June 2022

Dustin Tripp

Over the past several years, the electric generation industry in the United States has been transitioning to construct more renewable energy resources and retiring fossil fuel generation (primarily coal).  There have been many driving forces that have created this transition to more renewable energy resources including, but not limited to, shifting public policy, increasing environmental regulations, age of coal generation facilities, new technologies for natural gas extraction methods and newly discovered reserves that led to lower natural gas prices, financial incentives and subsidies for renewable energy resources, etc.  As the results of a recent generation capacity auction have revealed, the transition away from fossil fuel generation resources to more renewable energy resources in the Midwest has occurred too quickly creating a lack of generation capacity and a subsequent drastic price increase in generation capacity.

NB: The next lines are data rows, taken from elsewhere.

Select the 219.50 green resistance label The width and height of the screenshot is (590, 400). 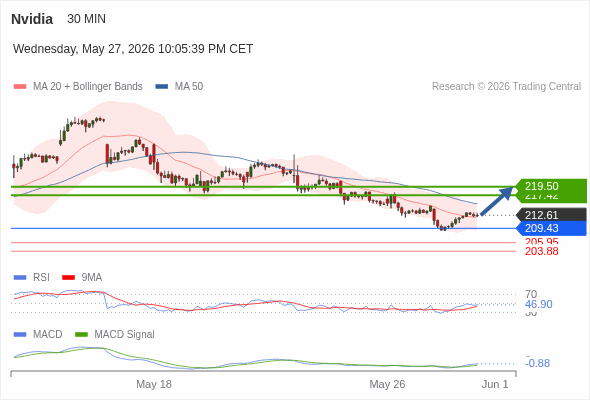551,186
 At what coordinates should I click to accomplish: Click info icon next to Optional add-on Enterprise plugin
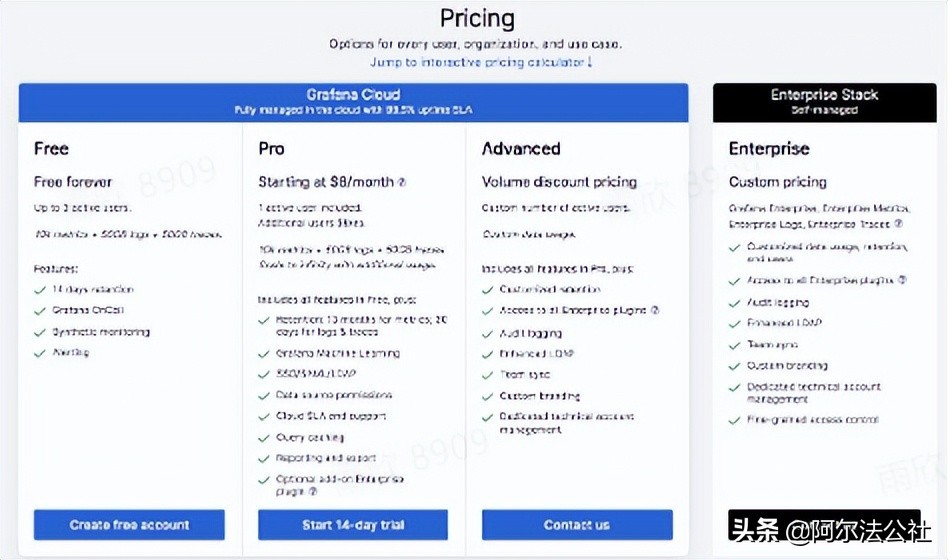pyautogui.click(x=312, y=492)
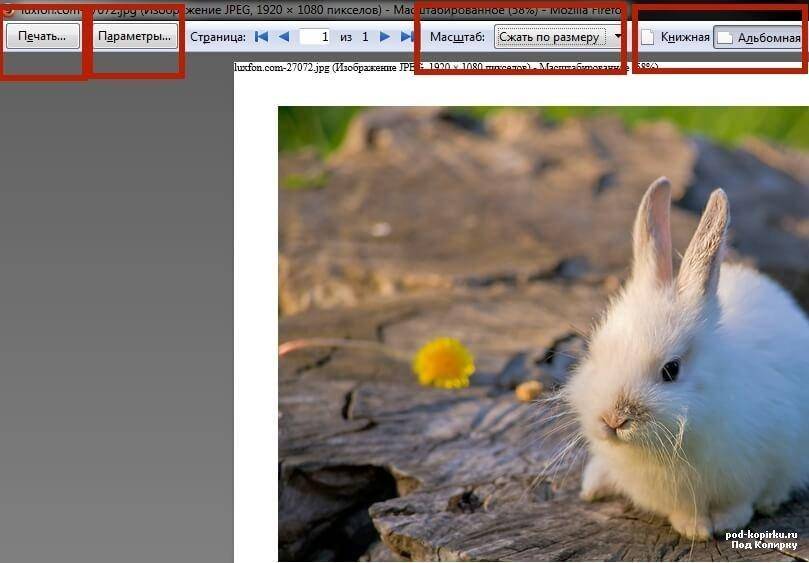Screen dimensions: 809x563
Task: Advance to the next page arrow
Action: point(385,37)
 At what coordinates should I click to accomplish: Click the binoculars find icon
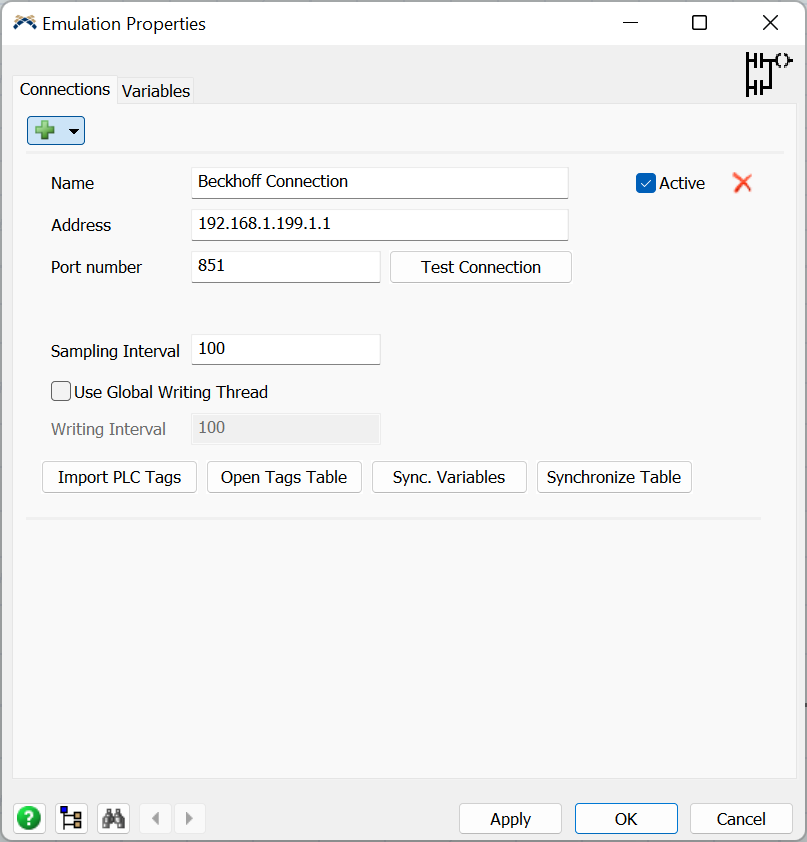coord(114,818)
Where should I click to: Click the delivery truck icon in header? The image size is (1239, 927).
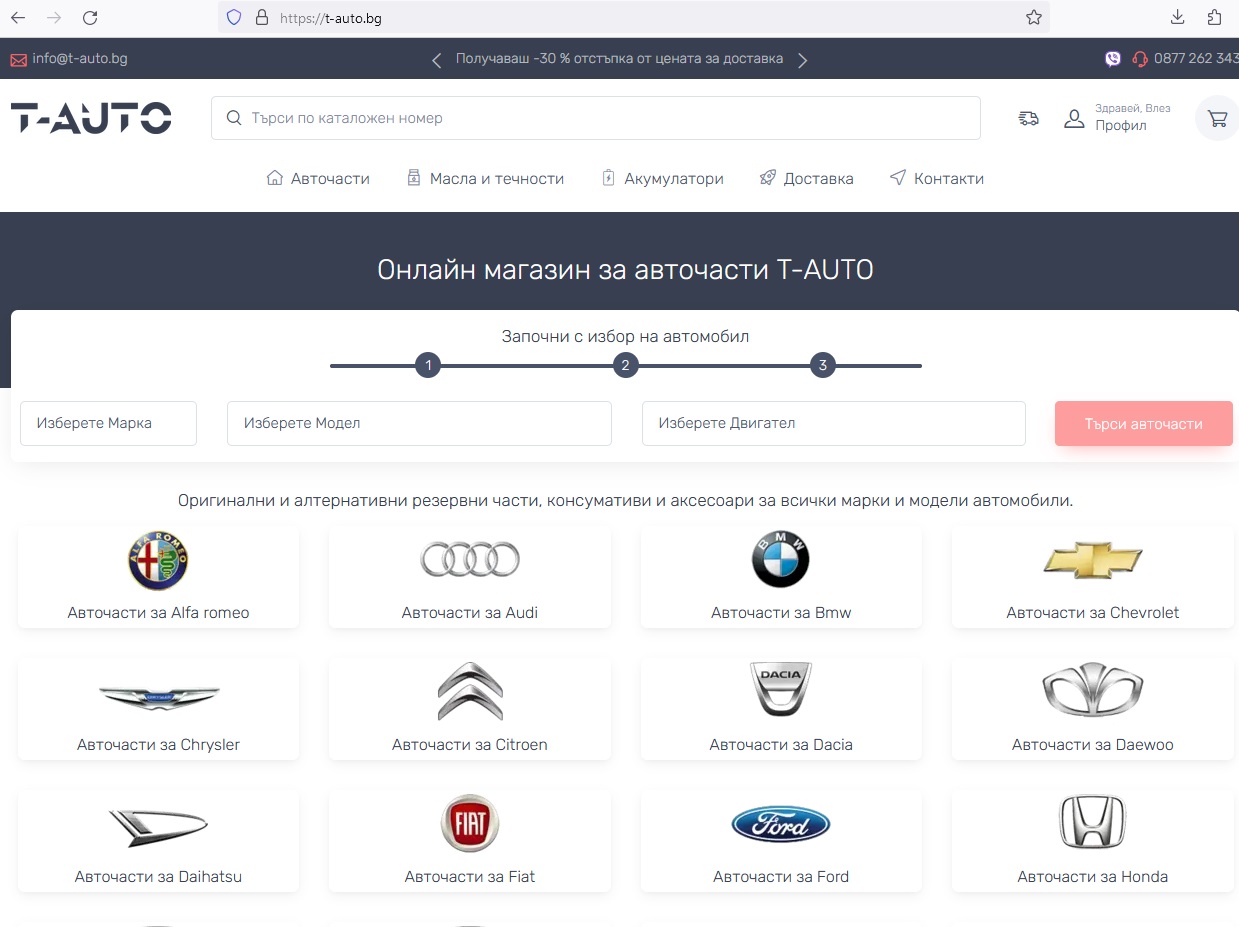tap(1028, 118)
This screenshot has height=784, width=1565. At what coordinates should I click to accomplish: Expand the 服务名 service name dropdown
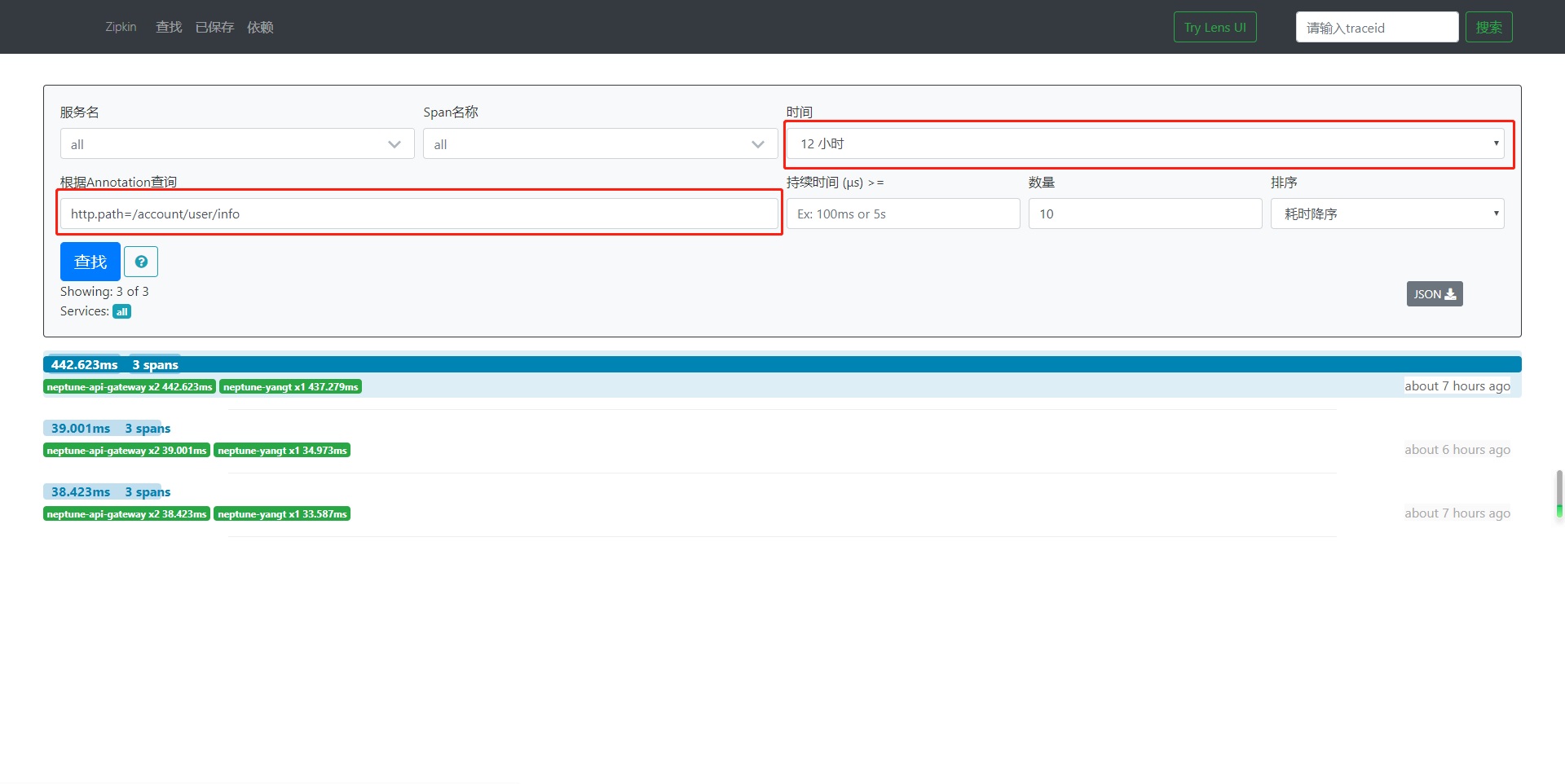pyautogui.click(x=236, y=144)
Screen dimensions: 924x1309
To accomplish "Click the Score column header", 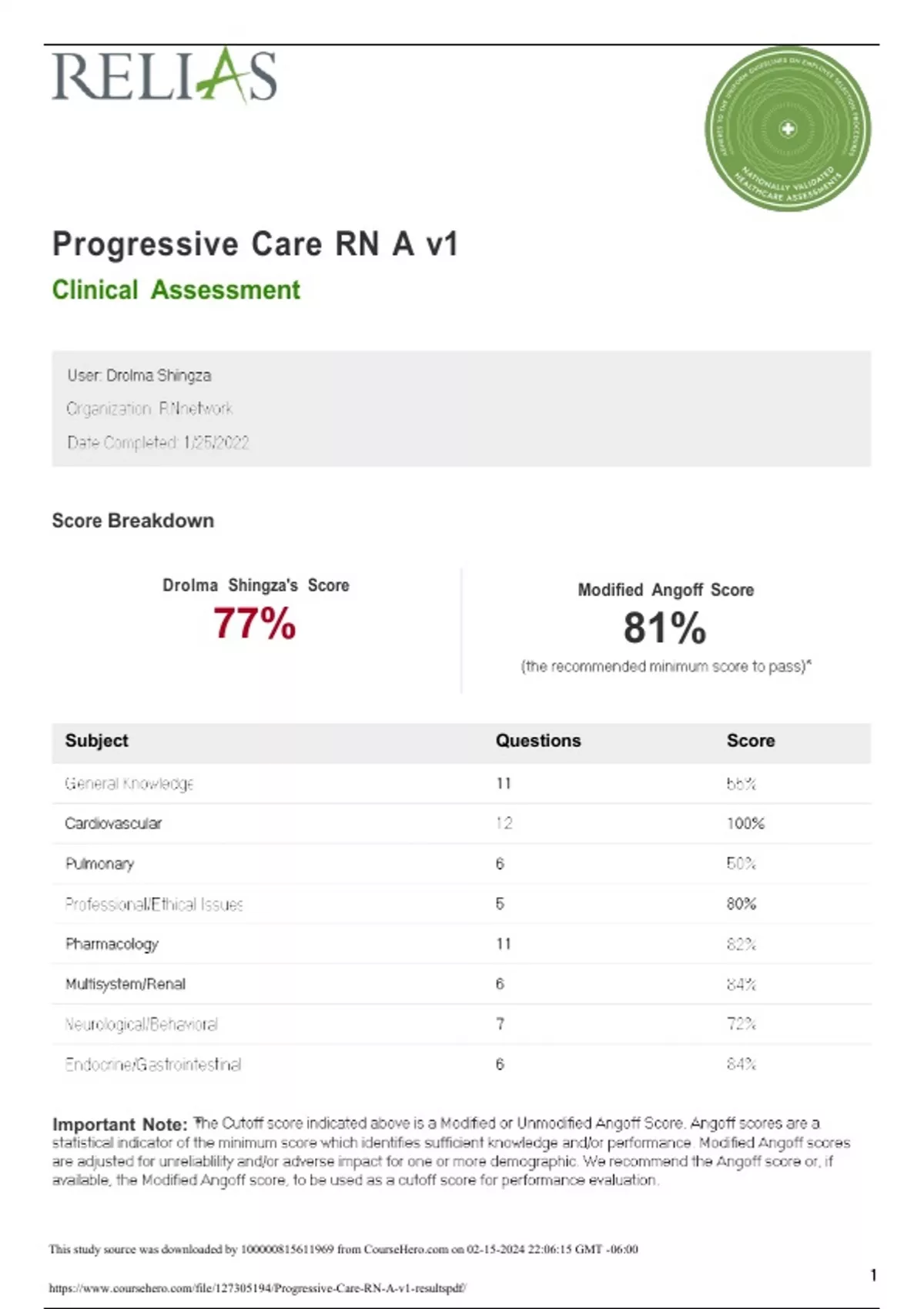I will point(750,741).
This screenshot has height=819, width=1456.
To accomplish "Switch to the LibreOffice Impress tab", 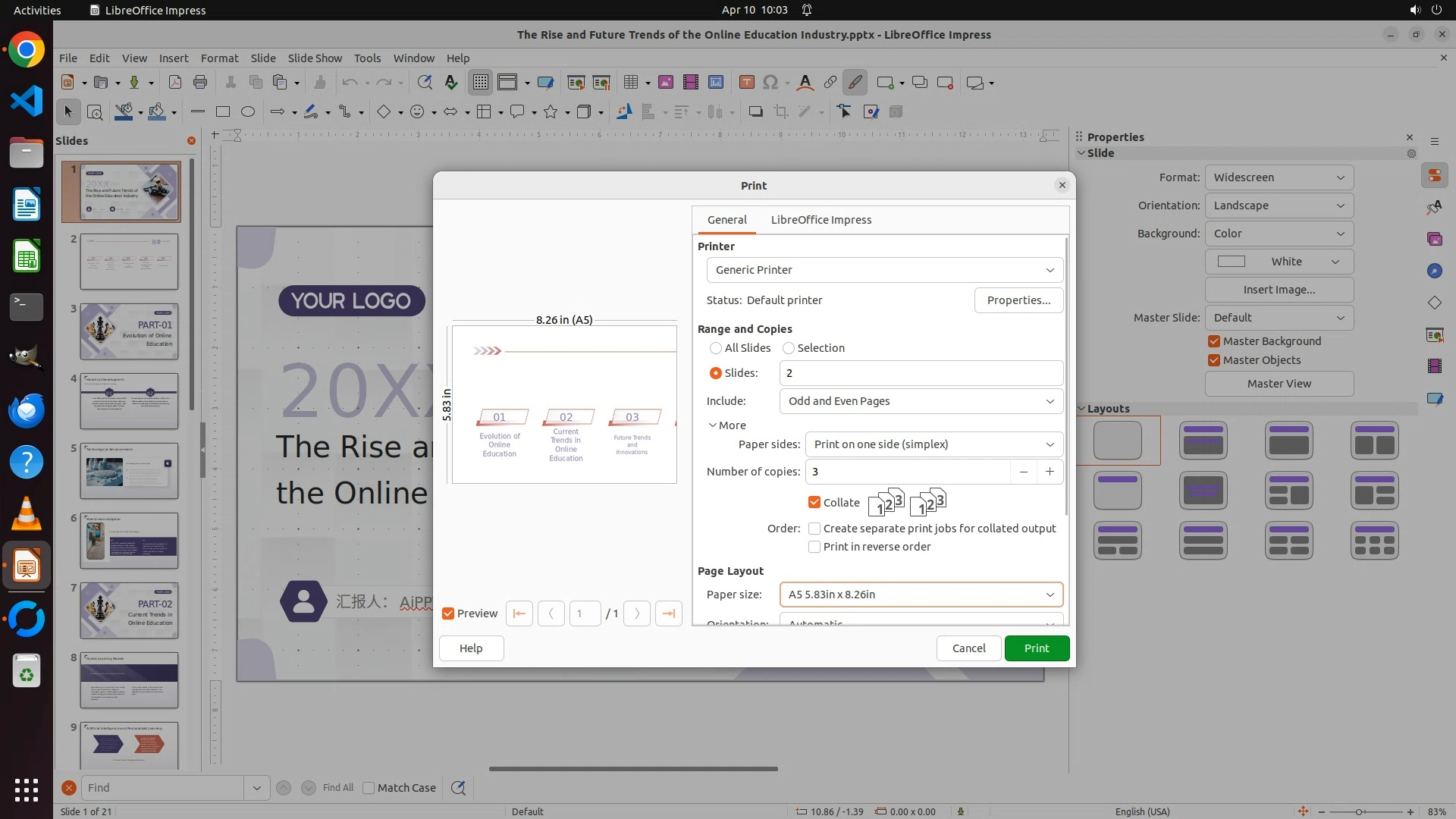I will 821,220.
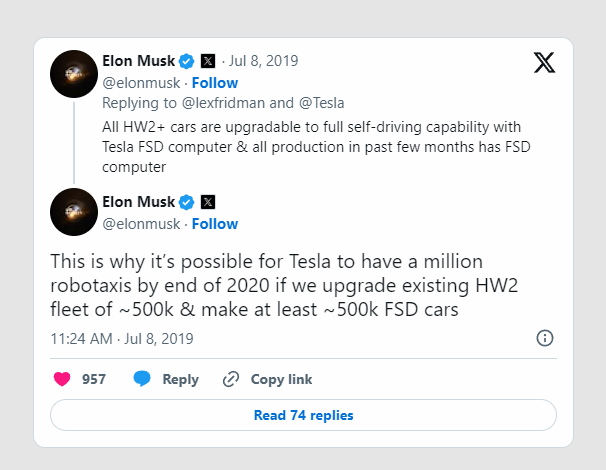
Task: Click the verified badge on the first tweet
Action: pos(186,60)
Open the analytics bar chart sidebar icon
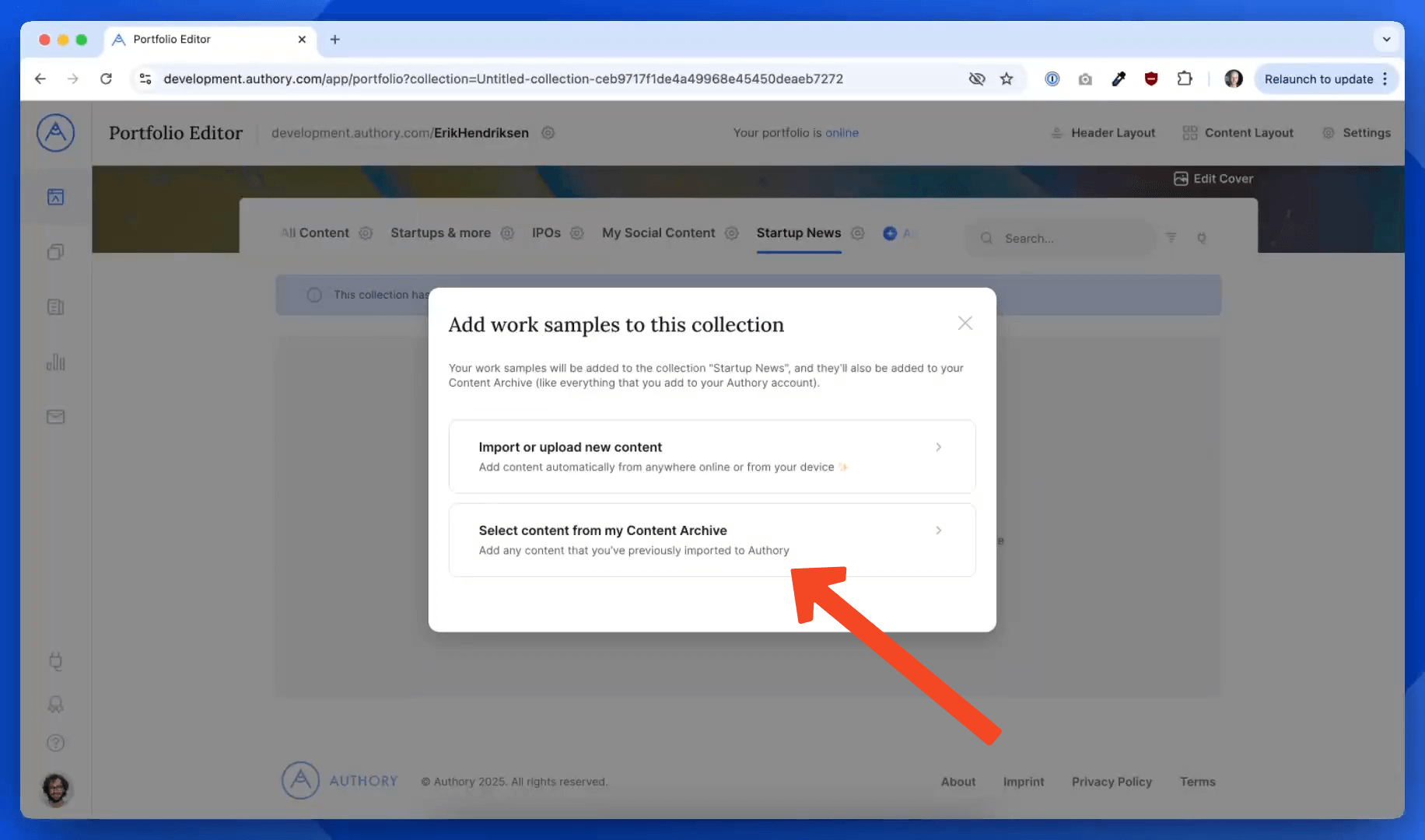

Your Cooperative’s wholesale generation and transmission supplier is Southern Illinois Power Cooperative (SIPC) located at the Lake of Egypt.  SIPC is a participant in the Midcontinent Independent System Operator (MISO).  MISO, which is one of seven Regional Transmission Organizations (RTO’s) across the U.S., is responsible for managing and operating the electric grid in 15 midwestern states which includes most of Illinois.  MISO conducts a generation capacity auction every year in which utilities can purchase additional generation capacity (if needed) to serve the peak requirements of their consumers or utilities can sell any excess generation capacity into the market.  The most recent generation capacity auction, which captures generation capacity requirements for June 1, 2022 thru May 31, 2023, cleared at a price of $236.66 per MW-Day which is 47 times higher than the $5 per MW-Day clearing price last year.  Unfortunately, this equates to a price increase of 4,633%.  The price spike was due to insufficient generation capacity in the auction needed to meet overall regional load requirements.  This puts the Midwest at an increased risk of running short of needed generation capacity this summer during peak demand times.

Historically, fossil fuel generation facilities have proved to be very reliable in meeting peak demands.  These fossil fuel generation facilities are dispatchable which means they can be controlled by operators to generate at very high or low levels by changing fuel levels depending upon the consumers demand for electricity.  Conversely, wind and solar generation facilities can’t be controlled by operators due to the fact that their generation levels are controlled by the amount of wind or sun that’s available.  As MISO’s generation accreditation has revealed, wind generators in the Midwest are operating at approximately 15% of their nameplate capacity rating during summer peak demand periods and solar generators in the Midwest are operating at approximately 50% of their nameplate capacity rating during summer peak demand periods.  Therefore, more reliable fossil fuel generators are being retired and replaced with renewable generation that doesn’t operate at the same levels.  This faster pace of transition has led to a shortage in generation capacity that’s available to meet the summer peak periods.

Fortunately, your Cooperative’s power supplier (SIPC) did not have to purchase any generation capacity in this auction due to having sufficient generation capacity that is either owned or under contract.  Therefore, your Cooperative will not be incurring any additional generation capacity costs due to the most recent auction and no change in rates due to this auction.  Some utilities and organizations that had to purchase additional generation capacity in the auction are announcing significant rate increases beginning this summer.

Although SIPC has sufficient generation capacity for the peak summer demand period in our service area, we are still at an increased risk for a shortage in generation capacity this summer due to MISO directives.  As mentioned above, MISO manages and operates the electric grid in 15 midwestern states.  If the Midwest region experiences an above normal heat wave during the peak summer period or there are unforeseen generator and transmission outages that occur, MISO could be forced to call on all consumers to conserve as much energy as possible and implement other emergency operations to protect the electric grid.  In the worst-case scenario, MISO could call for temporary, controlled outages to prevent an uncontrolled, cascading electric grid outage.

As the electric generation industry continues to evolve in the future, it is vital that the industry, other stakeholders and consumers recognize the significance and importance of having sufficient generation capacity available to meet the peak demands of consumers.  If the industry continues to retire fossil fuel generation prematurely, the risk of controlled outages and shortages in generation capacity will continue along with drastically higher generation capacity costs.

See you next month and as always, “We’ll keep the lights on for you.”